Les plus de 200 employés d’Ilford ont appris une bonne nouvelle jeudi matin. Comme La Liber­té l’a révélé sur son site internet, l’entreprise spécialisée dans les technologies de l’image implantée à Marly (FR) a été rachetée par son directeur général, Paul Willems, et son directeur financier, Jean Marc Métrailler. Ce rachat renforce les chances de trouver une solution afin d’éviter la faillite.

«Le délai est court»

Tel est le but de l’opération, ­explique Jean Marc Métrailler. L’ancien propriétaire, la société britannique d’investissement Paradigm Global Partners, a décidé en juin de ne plus investir dans l’entreprise fribourgeoise.

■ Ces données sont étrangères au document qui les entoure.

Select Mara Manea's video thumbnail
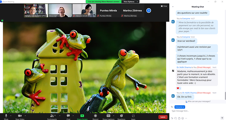The height and width of the screenshot is (120, 226). (60, 10)

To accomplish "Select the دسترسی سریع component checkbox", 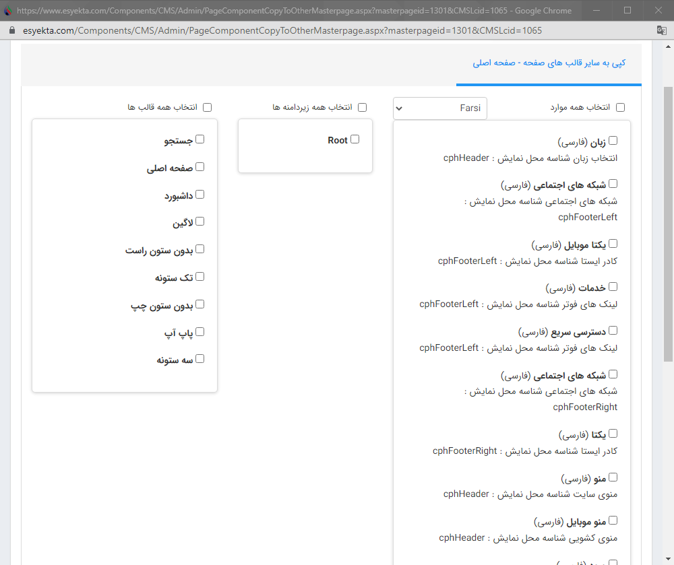I will [612, 330].
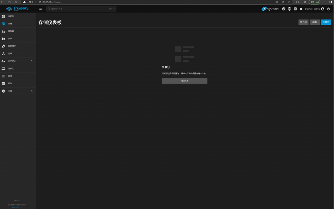Click the iXsystems logo

[x=270, y=9]
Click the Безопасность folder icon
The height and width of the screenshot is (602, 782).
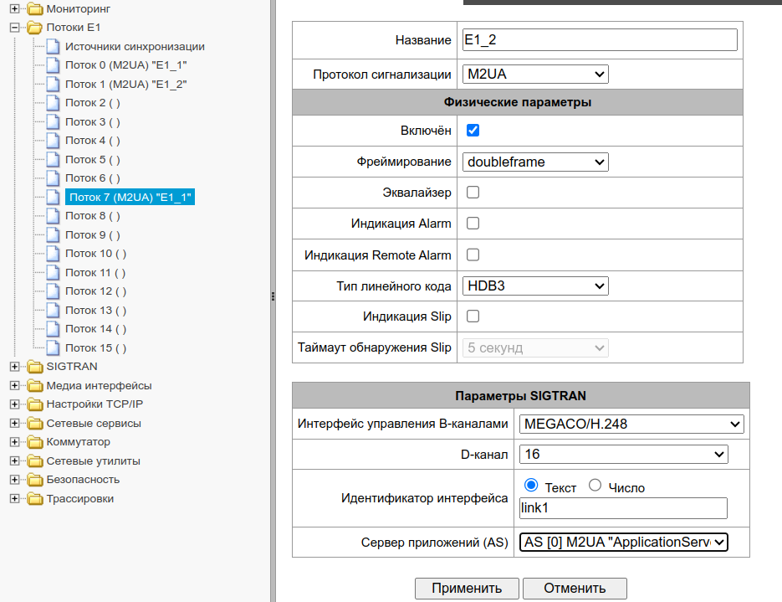coord(34,480)
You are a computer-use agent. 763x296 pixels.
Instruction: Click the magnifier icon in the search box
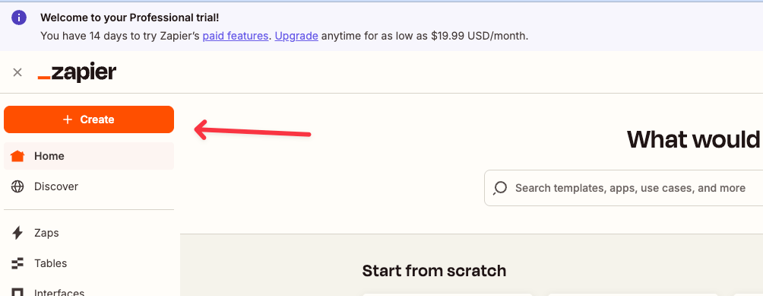(x=500, y=188)
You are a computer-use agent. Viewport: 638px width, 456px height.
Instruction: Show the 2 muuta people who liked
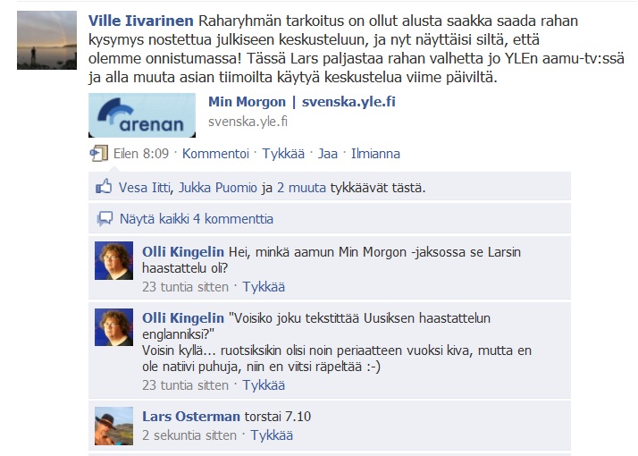301,188
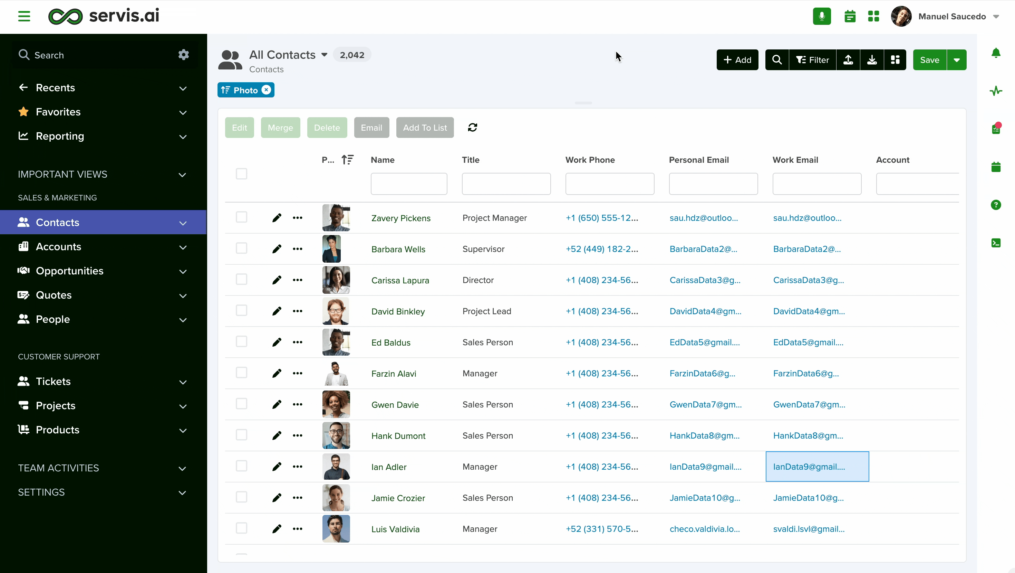Open the search magnifier in toolbar
Viewport: 1015px width, 573px height.
tap(777, 60)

Les salaires de juillet n’ont pas été payés, des repreneurs effrayés par la complexité du dossier se sont désistés et la justice doit se prononcer d’ici au 19 août. «Notre implication ne signifie pas encore que la faillite ne sera pas prononcée. Cette probabilité est toujours haute car nous devons maintenant trouver de l’argent pour payer les salaires, tout en continuant à chercher un repreneur. Et le délai est court», déclare Jean Marc Métrailler.

Mais Ilford n’a pas que des défauts. Car les deux nouveaux propriétaires ne possèdent pas seulement une marque, très connue des professionnels de l’image. Ilford dispose également de 37 hectares de terrain, dont une partie pourrait être vendue pour dégager des liquidités (LT du 08.08.2013). Naguère, il s’agissait de deux sociétés différentes, Ilford Imaging et Il­ford Property, mais elles sont aujour­d’hui réunies. Et les deux nouveaux propriétaires ont l’avantage d’être plus impliqués et de mieux connaître la situation d’Ilford pour faire valoir ces arguments. «Nous connaissons les acteurs du marché et nous pourrons négocier directement», indique Jean Marc Métrailler.

Membre de la commission du personnel d’Ilford, Frédéric Cudré-Mauroux parle d’une «lueur d’espoir», même s’il est conscient que l’entreprise n’est pas encore sortie du tunnel. «A la fin de la réunion, nous avons applaudi notre direction. Nous sommes derrière elle et nous avons confiance en elle», déclare Frédéric Cudré-Mauroux.